Context: First to the Party in 2005, Last to It in 2026

Here's the irony. Sony was technically first to market with an RGB-backlit LCD all the way back in 2005, then showed up nearly last to the current RGB Mini LED wave, after TCL, Hisense, Samsung and LG had already planted flags. The whole premium TV category has spent 2026 chasing the same prize: OLED's contrast and pixel precision married to LCD's brightness and scalability. RGB Mini LED is the closest anyone's gotten. Sony's pitch is simply that it waited and got the control right rather than just the spec sheet — and that it's offering the tech across sensible sizes, from 65 inches up to a 115-inch monster, rather than only at wall-swallowing scale.

Sony Bravia 9 II at an angle showing the Google TV home screen with streaming apps like Netflix and Prime Video
Sony Bravia 9 II with Dolby Vision, Dolby Atmos and IMAX Enhanced support, beside a couple watching Netflix on it

Compared to Predecessors and Rivals

RivalHow it stacks upVerdict
Sony Bravia 9 (predecessor)The Bravia 9 II reportedly matches the mastering monitor more closely, with richer colour and any glow around highlights appearing in the right colour rather than white. It also showed wider viewing angles in early testing.A clear step up — but fewer dimming zones and a slightly raised black floor in the very toughest scenes.
Hisense UR9 (RGB Mini LED)Cheaper-feeling value play. The 65-inch claims up to 3,500 nits, 980 dimming zones, and three HDMI sockets plus a DisplayPort, but one full review found inconsistent colour balance and only okay gaming at its $3,500 launch price.More connectivity, less polish. Sony should out-refine it.
Samsung / LG OLED flagships (S95H, G6)The reference for solidity, perfect blacks and viewing angles. Can't touch the Bravia 9 II's brightness or sheer colour volume.Different religion. Read "My Take."
TCL X11L (SQD Mini LED)TCL's own flagship deliberately skips RGB, arguing its higher dimming-zone count beats RGB sets. Manufacturers also inflate RGB zone figures by counting sub-zones separately.Proof that more colour isn't automatically more picture.
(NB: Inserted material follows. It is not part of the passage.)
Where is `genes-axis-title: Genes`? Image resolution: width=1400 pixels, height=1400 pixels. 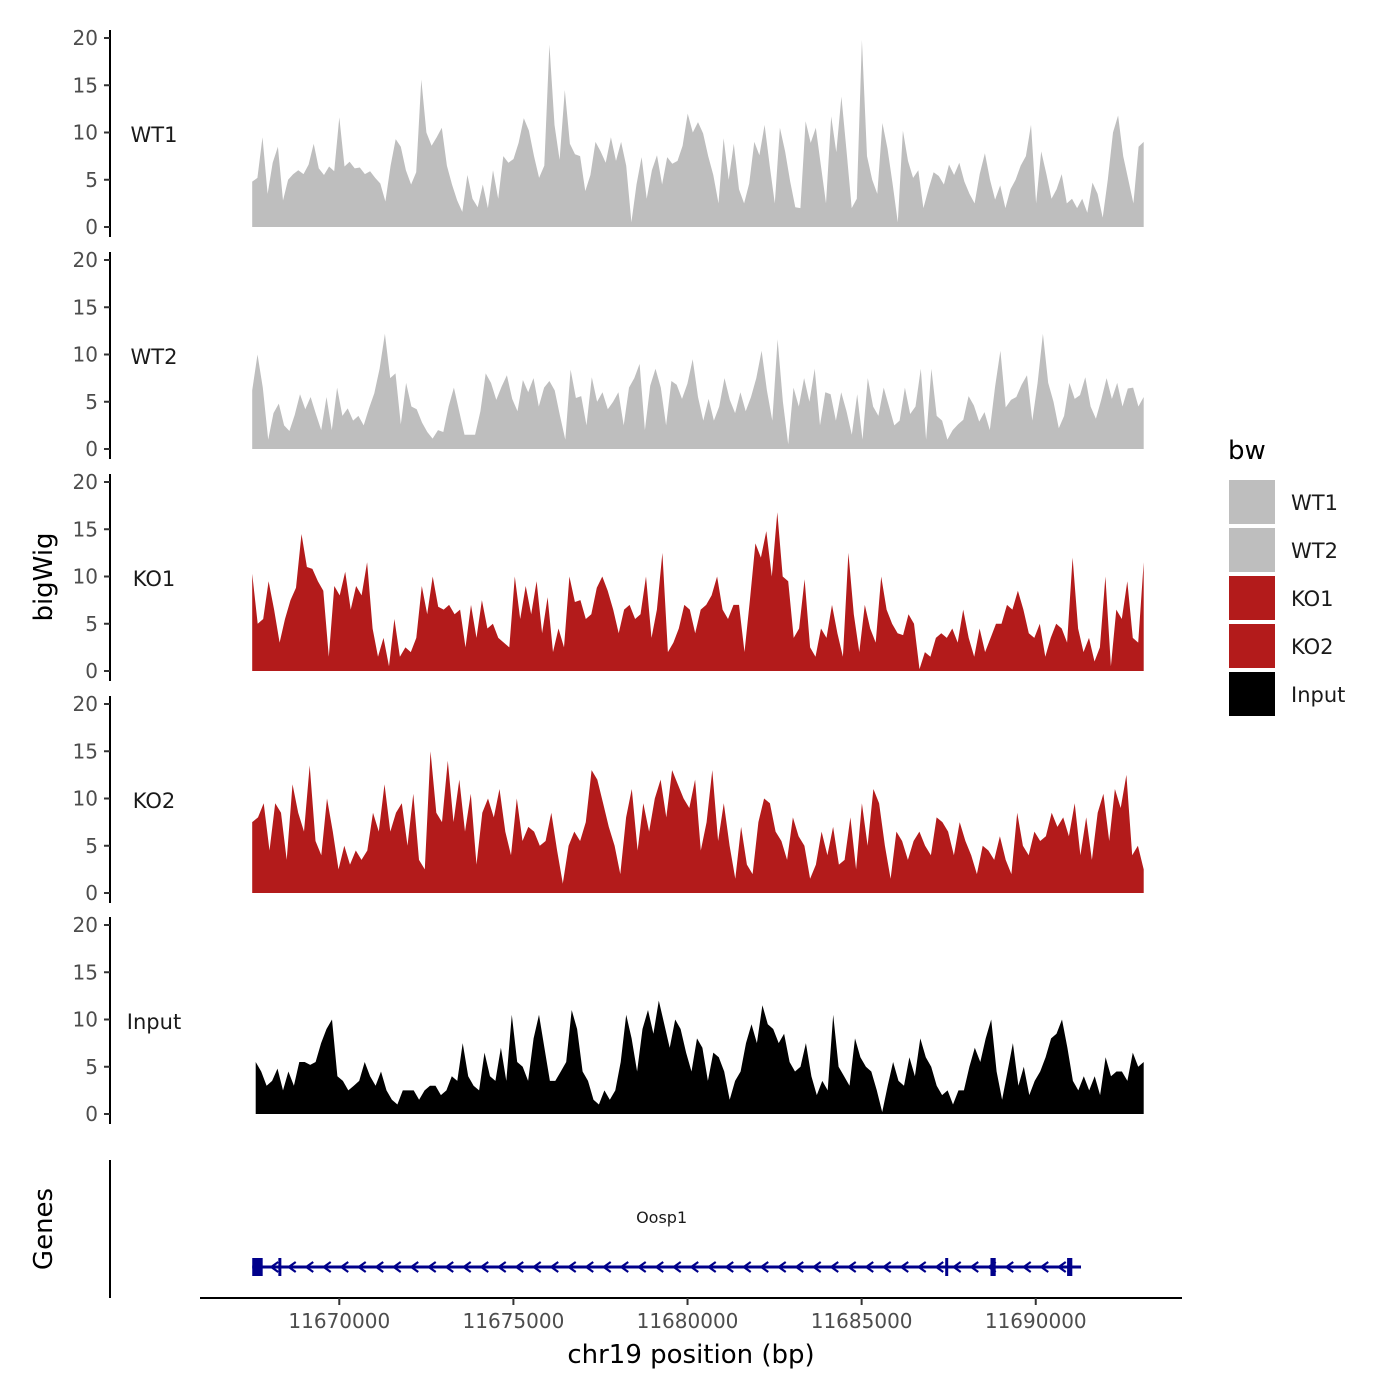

Rear view of the Sony Bravia 9 II showing its textured black back panel, two feet and recessed connection area

My Take: An OLED-Beater on Paper, an OLED-Rival in Reality

I want to be clear this is a preview, not a verdict — nobody has run this set through a full lab gauntlet yet, including me. But two things look genuinely promising on paper and in the early hands-on reports, and one thing concerns me.

The promise: coloured blooming is the smart fix. Because the glow around a bright object inherits that object's colour, your eye reads it as natural light spill rather than a halo — the kind of detail that separates a clever backlight from a brute-force one. And 4,000 nits of accurate brightness genuinely matters in a bright living room, even if I remain unconvinced the floodgates of 4,000-nit content are opening any time soon.

Close-up of the Sony Bravia 9 II input panel showing four HDMI ports, USB, optical audio out, LAN and antenna inputs

What concerns me is the wobble. Early testing flagged that the red opening titles of Blade Runner 2049 came out pale and grey, with a pink tint creeping into white text — a clip a flagship should walk through, and one the cheaper Bravia 9 handled better. That's the sort of thing that's either a pre-launch firmware gremlin or a real architectural quirk, and it's exactly what a final review needs to settle. The bigger, more philosophical gap remains OLED's solidity: that perceptual three-dimensionality from pixel-level contrast that no number of dimming zones has yet matched. Brighter and more colourful? Almost certainly. An OLED killer? Not from what I've seen so far.

Sony Bravia 9 II remote control with a directional pad, voice button and shortcut keys for Netflix, Disney+ and YouTube

Who Should Watch This

Keep this one on your radar if you watch in a bright room, want a genuinely large screen, and care more about searing, accurate colour than about the last few percent of inky three-dimensional depth — and if you can live with two HDMI 2.1 ports. If you're a dark-room cinephile chasing absolute black and OLED's pop, or a serious gamer who needs four 2.1 inputs, hold for the OLED camp or wait for the full review. Either way, this is the most interesting TV Sony's launched in years — and possibly the last one it'll launch alone.